I know a fair bit about escape characters in BASH. I know that \ will escape the next character, " " will escape all characters except for $ and ", and finally ' ' will escape all characters except for '.
So if for example I have text with some single quotes ' in it, I can put " " around it to make it behave like a single text string.
The problem I have is when my file contains both double and single quote characters. Then, I cannot use either type of quotes to escape it. So how do I ask bash to treat it as a single string?
Context: My iPhone's /var/mobile/Library/Safari/History.plist file. It contains something like:
<key>
<string>http://example.com/folder/index.html</string>
<string>Title of Webpage which may include ' and "</string>
</key>
I want to cat the file, pass it through grep to take the first line containing the text string and extract the URL from that.
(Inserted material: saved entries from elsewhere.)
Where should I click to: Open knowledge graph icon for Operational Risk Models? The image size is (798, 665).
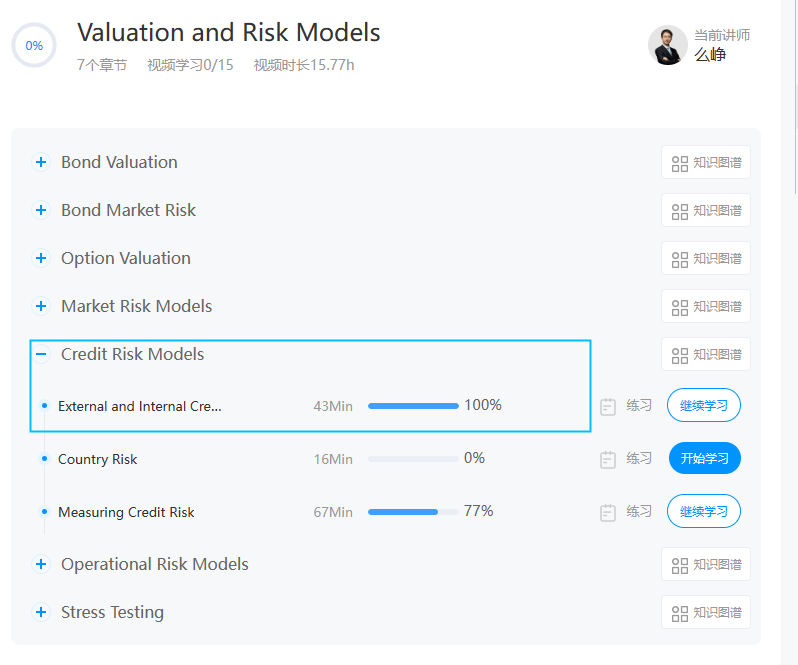point(680,565)
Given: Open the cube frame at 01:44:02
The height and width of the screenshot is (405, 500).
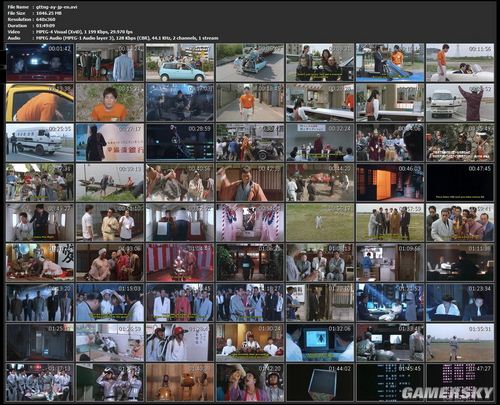Looking at the screenshot, I should [320, 382].
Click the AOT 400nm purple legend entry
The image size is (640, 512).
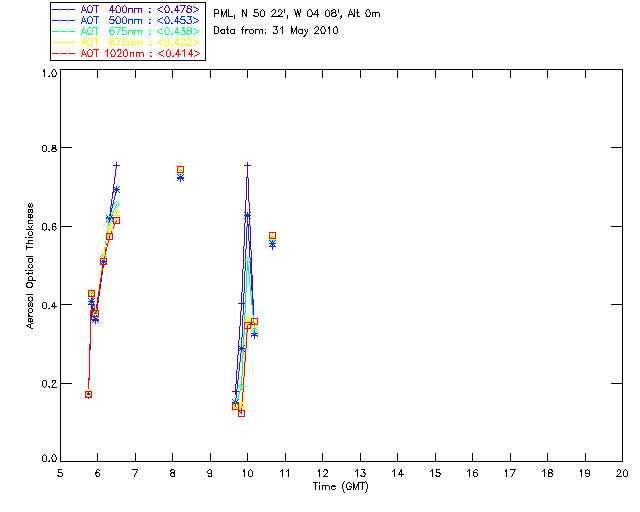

But grep chokes on all the quotes.
Edit 1: Here are some screenshots of nano failing to read the file. Cat gives similar output. The graphical file editor iFile reads it as text. http://cloudrac3r.ddns.net/strange.html I am told this is what binary files do. I will do some experimenting.
cat /path/History.plistto read the file to stdin (works fine) and then putting ` | grep string` on the end. Grep return nothing.grep 'Title of Webpage which may include '\'' and "'orgrep "Title of Webpage which may include ' and \""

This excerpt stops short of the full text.